* **VORLIEGENDER AUSZUG**:
• • • •
Dabei bietet der Vorstoß große Chancen. Er zeigt, dass Atomkraft in Deutschland eine ökonomische Altlast ist; er verweist auf die ungesunde Symbiose von Politik und Atomwirtschaft; er bietet die Gelegenheit, die beiden mehr oder weniger CO2-freien Energieformen ökonomisch gegeneinander abzuwägen und die grotesken Kosten darzustellen, welche die nukleare Option hier und in anderen Ländern bringt.
Und er bringt einen anderen Vorschlag wieder ins Spiel, der die Kosten der Erneuerbaren für die Kunden deutlich reduzieren könnte: eine „Bad Bank“ für die Entwicklungskosten der Energiewende.
Wer bezahlt jetzt?
Denn bislang kreisen Debatten über die Energiewende um die Frage: „Wie wahnsinnig sind wir eigentlich, uns diese teuren erneuerbaren Energien zu leisten?“ Dank den Vorständen der deutschen Stromkonzerne RWE, Eon und EnBW lautet die Frage jetzt endlich: „Wie wahnsinnig waren wir eigentlich, uns diese teure Atomenergie zu leisten? Und wer bezahlt jetzt dafür, den Dreck wegzumachen?“
Rücklagen: Für Stilllegung, Rückbau und Entsorgung ihrer AKWs haben die Betreiber Eon, RWE, EnBW und Vattenfall bis Ende 2013 knapp 36 Milliarden Euro an Rückstellungen gebildet. Ob das langt, ist unklar.
Rückbau: Neben den neun Reaktoren, die noch in Betrieb sind, gehören diesen Betreibern neun stillgelegte und vier im Rückbau befindliche. Die Kosten für den Abriss eines größeren AKWs werden von Experten auf mindestens eine Milliarde Euro geschätzt.
Endlager: Für den Atommüll soll allein die neue Suche nach einem Endlager der Regierung zufolge rund 2 Milliarden Euro kosten. Wie viel der Ausbau und Betrieb sowie die - zeitlich unbefristete - Bewachung des Endlagers kosten werden, weiß niemand. (mkr)
• • • •
* **BEREITGESTELLTE DATEN**:
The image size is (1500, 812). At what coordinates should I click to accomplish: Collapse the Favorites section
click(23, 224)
• • • •
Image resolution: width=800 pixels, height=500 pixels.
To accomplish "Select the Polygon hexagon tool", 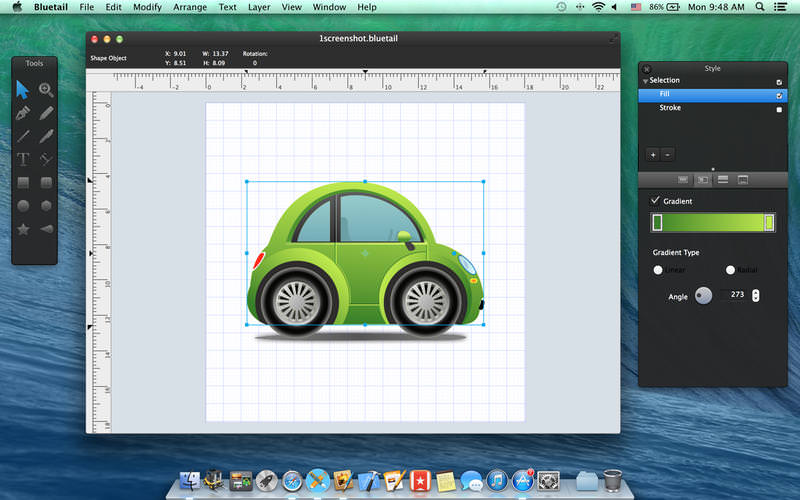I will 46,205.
• • • •
* **GESTELLTE AUFGABE**: Gib den Absatz des Auszugs, der mit „Rückbau: Neben den neun Reaktoren“ beginnt, als knappe Stichpunktliste wieder. Die wesentlichen Zahlen sollen erhalten bleiben.

* **DIE ANTWORT**:
- Den Betreibern gehören neben neun noch laufenden Reaktoren neun stillgelegte und vier im Rückbau befindliche.
- Experten schätzen die Abrisskosten für ein größeres AKW auf mindestens eine Milliarde Euro.